[[ Exercise material open ]]

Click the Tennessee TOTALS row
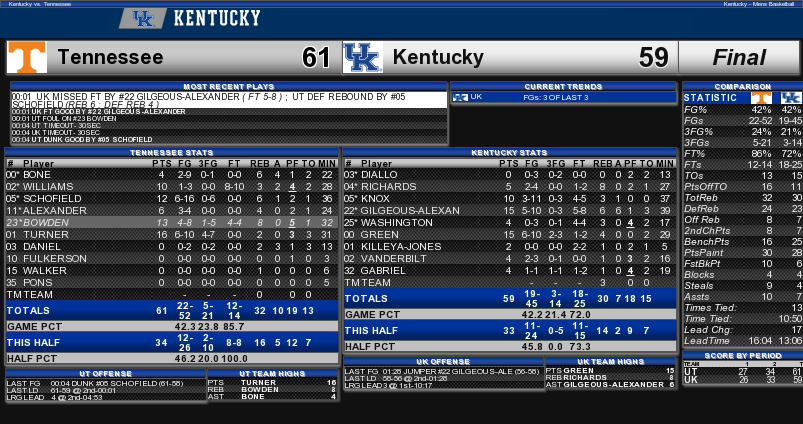This screenshot has height=424, width=803. (171, 310)
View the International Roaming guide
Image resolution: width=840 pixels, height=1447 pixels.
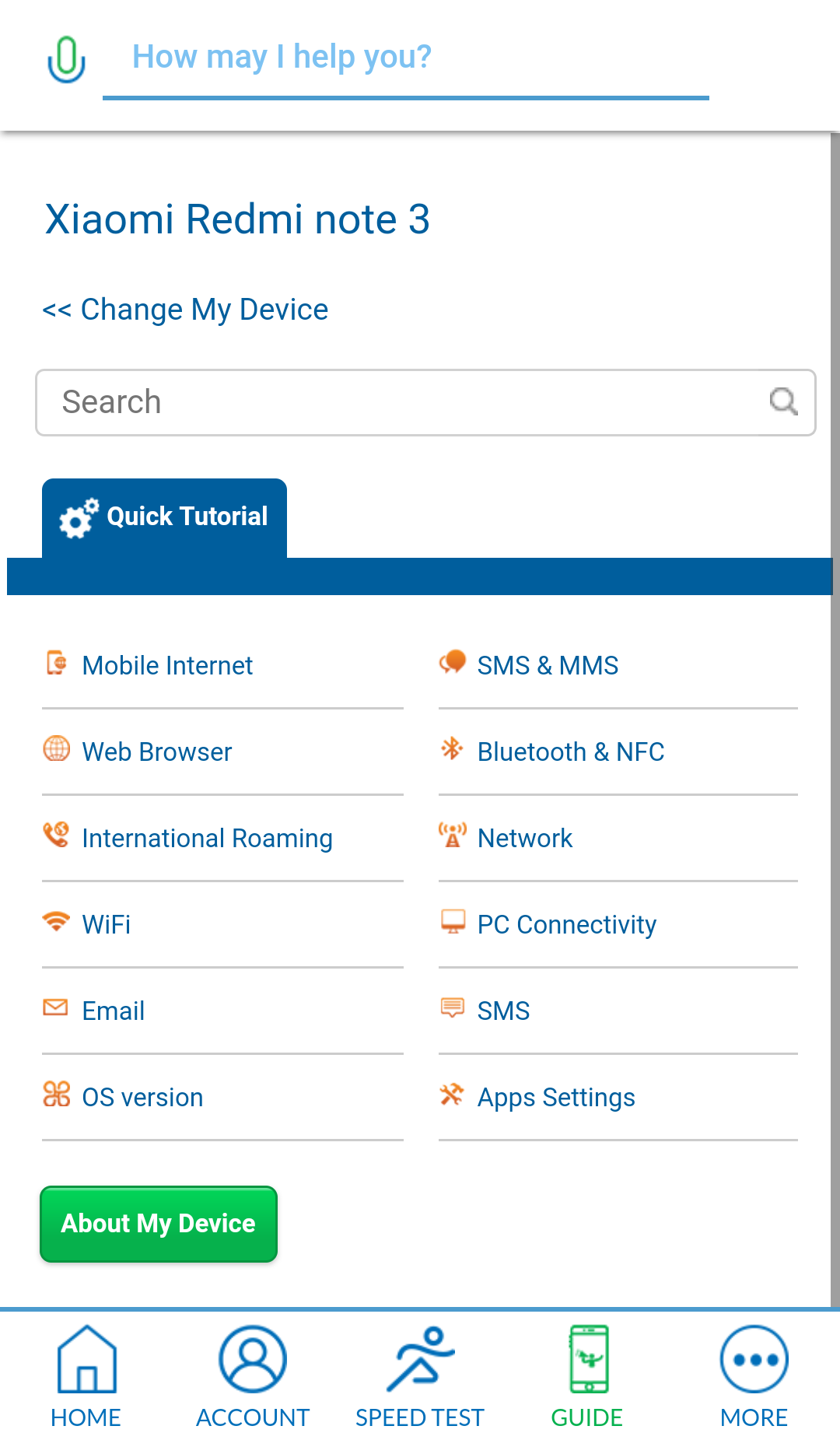click(207, 839)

[[ Exercise material closed ]]

[Problem to work on]
From the line containing "Image resolution: width=840" through the end of the entries, quote each line exactly and nothing else, excluding all pictures.

[Task solution]
Image resolution: width=840 pixels, height=1447 pixels.
click(207, 839)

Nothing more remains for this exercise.